BART has recommended a Canadian manufacturing firm to head up its $2.5 billion train-replacement project despite lobbying by supporters of a firm that would have built more of the cars in the United States.
The regional rail agency operates the oldest fleet of transit trains in the country, and it has made replacing the vehicles its top priority. On Monday, BART announced it will be recommending Bombardier, a firm that has built train systems across the globe, for the project. Bombardier finished with the top score from BART’s 31-month bidding process, which weighed eight criteria and eventually chose between three manufacturing firms.

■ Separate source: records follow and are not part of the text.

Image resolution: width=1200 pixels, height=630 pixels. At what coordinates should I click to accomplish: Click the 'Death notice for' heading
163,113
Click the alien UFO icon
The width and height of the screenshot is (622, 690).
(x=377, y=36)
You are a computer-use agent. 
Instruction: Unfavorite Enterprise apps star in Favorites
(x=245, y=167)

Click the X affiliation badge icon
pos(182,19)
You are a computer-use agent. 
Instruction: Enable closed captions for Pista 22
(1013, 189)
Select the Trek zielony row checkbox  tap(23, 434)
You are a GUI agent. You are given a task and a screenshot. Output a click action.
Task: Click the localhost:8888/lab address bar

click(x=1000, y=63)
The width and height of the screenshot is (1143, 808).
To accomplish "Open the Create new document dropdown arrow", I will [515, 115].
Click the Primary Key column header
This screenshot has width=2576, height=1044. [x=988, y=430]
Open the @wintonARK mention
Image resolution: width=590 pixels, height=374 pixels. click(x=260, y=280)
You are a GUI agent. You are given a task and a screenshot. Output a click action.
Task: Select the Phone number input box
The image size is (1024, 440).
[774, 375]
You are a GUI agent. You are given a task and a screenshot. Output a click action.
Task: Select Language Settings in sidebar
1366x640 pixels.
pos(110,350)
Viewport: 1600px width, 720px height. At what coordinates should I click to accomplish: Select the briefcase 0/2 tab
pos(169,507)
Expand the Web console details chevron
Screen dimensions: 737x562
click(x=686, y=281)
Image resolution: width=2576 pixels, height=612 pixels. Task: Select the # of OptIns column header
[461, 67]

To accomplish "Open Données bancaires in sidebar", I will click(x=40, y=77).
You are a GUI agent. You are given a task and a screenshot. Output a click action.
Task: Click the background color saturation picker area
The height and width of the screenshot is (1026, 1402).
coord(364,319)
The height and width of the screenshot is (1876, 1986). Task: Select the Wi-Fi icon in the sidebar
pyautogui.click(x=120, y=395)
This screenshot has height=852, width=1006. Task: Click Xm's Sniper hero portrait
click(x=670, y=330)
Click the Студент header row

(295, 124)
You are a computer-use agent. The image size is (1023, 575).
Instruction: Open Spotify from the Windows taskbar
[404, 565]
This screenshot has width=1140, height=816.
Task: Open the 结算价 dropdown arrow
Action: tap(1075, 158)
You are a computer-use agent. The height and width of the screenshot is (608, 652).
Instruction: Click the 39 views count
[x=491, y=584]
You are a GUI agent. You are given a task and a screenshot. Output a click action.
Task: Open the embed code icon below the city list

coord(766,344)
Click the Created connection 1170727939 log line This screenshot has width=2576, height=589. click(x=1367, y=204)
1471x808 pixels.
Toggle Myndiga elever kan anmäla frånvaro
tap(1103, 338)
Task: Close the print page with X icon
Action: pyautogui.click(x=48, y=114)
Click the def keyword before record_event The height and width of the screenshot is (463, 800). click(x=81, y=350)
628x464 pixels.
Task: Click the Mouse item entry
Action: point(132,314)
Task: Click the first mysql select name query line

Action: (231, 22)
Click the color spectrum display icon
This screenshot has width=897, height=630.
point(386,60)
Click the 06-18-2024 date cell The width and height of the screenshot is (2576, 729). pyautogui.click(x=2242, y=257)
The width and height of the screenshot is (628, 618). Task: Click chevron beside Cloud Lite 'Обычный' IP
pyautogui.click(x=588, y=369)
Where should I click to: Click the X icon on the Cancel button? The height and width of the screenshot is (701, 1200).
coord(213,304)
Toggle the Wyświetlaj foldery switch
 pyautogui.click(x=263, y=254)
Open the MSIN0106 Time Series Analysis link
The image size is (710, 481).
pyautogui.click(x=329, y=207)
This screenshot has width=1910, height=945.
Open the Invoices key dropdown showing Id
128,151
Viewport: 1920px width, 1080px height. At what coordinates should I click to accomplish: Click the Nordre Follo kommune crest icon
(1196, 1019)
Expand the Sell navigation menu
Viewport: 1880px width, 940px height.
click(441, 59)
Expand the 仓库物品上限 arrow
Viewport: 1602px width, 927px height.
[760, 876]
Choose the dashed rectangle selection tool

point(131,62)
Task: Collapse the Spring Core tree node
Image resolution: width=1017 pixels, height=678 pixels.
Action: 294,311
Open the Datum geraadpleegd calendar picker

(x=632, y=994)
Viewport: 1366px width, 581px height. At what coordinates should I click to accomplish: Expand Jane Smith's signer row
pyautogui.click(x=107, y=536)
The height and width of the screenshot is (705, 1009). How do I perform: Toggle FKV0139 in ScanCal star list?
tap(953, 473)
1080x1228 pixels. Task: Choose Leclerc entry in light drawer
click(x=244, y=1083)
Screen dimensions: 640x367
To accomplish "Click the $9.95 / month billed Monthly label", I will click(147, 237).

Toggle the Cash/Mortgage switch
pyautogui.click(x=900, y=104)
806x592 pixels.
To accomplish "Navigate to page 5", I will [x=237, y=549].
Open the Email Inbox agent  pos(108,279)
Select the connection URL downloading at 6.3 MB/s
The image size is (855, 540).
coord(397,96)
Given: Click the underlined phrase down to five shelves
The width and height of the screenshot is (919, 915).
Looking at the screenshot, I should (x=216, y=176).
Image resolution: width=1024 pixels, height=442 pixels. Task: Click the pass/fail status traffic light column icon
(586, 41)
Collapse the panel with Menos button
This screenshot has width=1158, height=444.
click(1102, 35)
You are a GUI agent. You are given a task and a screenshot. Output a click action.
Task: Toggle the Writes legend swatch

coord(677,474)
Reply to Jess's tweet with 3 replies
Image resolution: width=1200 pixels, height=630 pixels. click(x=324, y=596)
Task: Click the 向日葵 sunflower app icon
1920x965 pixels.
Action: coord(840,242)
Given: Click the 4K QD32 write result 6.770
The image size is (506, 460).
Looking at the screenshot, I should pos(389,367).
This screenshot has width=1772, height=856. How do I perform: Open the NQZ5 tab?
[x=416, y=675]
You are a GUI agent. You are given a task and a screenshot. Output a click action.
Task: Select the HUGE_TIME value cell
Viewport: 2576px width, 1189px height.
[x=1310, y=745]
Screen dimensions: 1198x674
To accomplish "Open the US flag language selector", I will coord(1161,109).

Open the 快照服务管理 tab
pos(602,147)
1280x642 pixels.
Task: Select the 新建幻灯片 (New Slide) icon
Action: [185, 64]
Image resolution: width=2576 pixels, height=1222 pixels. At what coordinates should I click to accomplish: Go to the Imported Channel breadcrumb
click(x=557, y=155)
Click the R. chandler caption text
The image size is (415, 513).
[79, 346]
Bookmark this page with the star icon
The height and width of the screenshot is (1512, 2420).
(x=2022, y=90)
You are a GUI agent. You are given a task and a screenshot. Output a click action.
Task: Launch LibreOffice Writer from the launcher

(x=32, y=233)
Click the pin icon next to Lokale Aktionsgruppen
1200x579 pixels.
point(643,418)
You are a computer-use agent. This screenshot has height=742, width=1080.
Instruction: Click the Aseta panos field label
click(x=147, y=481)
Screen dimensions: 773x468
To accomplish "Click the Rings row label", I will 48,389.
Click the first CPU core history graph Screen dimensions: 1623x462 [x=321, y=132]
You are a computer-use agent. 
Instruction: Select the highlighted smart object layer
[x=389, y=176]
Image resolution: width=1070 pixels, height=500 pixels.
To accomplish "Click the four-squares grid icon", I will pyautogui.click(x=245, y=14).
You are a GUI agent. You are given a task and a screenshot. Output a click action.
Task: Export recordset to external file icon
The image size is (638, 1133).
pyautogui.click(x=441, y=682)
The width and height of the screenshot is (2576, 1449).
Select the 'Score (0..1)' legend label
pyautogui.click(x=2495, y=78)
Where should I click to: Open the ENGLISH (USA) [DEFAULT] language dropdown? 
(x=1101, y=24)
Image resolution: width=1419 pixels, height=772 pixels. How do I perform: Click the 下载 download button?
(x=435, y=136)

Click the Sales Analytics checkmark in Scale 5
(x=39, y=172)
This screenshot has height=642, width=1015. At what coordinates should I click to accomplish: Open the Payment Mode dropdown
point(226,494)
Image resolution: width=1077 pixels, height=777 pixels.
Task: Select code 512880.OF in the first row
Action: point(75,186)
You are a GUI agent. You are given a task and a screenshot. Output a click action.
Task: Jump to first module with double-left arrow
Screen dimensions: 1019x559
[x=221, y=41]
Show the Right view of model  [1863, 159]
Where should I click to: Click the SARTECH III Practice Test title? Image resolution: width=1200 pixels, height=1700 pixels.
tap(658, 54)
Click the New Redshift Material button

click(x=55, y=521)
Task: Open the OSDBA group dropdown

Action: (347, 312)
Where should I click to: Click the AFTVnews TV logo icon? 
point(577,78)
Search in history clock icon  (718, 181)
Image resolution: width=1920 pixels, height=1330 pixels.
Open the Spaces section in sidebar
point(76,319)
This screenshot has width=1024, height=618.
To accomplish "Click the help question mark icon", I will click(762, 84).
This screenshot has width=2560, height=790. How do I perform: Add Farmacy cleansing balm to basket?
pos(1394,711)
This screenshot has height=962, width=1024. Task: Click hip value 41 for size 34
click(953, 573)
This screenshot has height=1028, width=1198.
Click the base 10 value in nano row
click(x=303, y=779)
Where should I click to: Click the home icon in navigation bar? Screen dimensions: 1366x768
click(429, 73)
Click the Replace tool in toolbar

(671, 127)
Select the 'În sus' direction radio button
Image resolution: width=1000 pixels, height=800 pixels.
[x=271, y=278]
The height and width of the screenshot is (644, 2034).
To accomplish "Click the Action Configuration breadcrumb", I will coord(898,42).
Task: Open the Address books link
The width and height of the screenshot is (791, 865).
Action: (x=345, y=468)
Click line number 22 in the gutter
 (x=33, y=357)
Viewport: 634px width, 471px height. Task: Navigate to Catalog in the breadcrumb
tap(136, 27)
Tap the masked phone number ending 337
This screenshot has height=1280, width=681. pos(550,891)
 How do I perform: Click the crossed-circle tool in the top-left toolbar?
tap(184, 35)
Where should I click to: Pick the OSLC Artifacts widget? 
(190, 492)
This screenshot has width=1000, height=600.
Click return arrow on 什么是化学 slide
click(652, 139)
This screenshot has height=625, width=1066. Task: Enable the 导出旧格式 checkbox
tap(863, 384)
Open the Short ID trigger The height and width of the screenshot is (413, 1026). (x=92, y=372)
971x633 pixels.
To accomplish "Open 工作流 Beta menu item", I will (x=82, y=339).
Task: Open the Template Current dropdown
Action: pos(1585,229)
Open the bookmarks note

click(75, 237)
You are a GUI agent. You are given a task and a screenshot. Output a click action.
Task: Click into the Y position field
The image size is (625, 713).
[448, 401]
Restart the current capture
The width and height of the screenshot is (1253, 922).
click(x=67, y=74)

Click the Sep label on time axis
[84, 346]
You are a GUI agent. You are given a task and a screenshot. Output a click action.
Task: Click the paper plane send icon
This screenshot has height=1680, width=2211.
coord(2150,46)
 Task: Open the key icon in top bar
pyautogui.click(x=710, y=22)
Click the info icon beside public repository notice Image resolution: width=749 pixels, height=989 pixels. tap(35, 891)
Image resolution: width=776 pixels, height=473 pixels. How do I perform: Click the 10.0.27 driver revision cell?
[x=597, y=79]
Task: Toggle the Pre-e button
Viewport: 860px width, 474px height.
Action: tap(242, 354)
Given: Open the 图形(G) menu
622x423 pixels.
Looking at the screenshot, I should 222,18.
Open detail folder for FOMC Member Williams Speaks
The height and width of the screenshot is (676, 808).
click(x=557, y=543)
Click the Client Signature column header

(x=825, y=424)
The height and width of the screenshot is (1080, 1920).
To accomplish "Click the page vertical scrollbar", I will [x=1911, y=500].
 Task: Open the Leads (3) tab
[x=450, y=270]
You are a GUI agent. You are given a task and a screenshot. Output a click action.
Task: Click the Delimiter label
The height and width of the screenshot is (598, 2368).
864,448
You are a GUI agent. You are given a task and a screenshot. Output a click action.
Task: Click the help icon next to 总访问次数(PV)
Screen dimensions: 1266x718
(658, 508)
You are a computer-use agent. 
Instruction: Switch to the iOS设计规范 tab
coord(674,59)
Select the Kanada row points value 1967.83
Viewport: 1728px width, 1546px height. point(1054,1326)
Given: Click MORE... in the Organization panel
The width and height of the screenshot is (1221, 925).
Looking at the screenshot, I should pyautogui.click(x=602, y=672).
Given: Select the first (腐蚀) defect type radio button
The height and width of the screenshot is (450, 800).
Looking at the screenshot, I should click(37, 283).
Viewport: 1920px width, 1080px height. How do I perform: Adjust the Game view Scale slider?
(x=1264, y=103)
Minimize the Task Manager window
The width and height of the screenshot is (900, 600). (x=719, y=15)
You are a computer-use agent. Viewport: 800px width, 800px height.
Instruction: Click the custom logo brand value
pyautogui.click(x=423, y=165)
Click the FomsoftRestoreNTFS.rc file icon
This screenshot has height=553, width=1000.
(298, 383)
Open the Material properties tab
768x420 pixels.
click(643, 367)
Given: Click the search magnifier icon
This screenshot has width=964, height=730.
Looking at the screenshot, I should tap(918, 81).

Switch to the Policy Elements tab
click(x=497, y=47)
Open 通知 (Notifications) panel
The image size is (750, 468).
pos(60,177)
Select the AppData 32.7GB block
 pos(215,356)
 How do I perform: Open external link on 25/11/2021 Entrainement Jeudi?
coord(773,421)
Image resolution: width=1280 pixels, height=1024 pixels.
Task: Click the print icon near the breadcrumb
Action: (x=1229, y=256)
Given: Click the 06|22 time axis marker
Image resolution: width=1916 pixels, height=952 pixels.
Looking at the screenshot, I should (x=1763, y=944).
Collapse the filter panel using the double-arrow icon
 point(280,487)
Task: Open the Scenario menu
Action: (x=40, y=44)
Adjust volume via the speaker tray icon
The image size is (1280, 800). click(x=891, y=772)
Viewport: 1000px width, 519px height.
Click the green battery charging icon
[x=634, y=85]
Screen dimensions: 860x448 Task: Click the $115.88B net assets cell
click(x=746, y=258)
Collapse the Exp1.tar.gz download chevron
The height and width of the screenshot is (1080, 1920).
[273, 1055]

The agency opted to go with Bombardier despite concerns that the Canadian company would not provide as many domestic jobs as its bidding rivals. Bombardier has pledged to build 66 percent of BART’s 775 train cars in the United States, a mark that is above the federal threshold of 60 percent. However, it’s significantly less than the 95 percent promised by Alstom, the French manufacturer that finished second in the contract bidding.
This month, U.S. Rep. John Garamendi, D-Fairfield, toured the Alstom facility and urged BART to honor its commitment to support domestic growth. The International Association of Machinists and Aerospace Workers also requested that BART take the Alstom contract.
On Thursday, BART’s board of directors will vote on the contract. The original cost was projected to be $3.2 billion, but has been revised to $2.5 billion.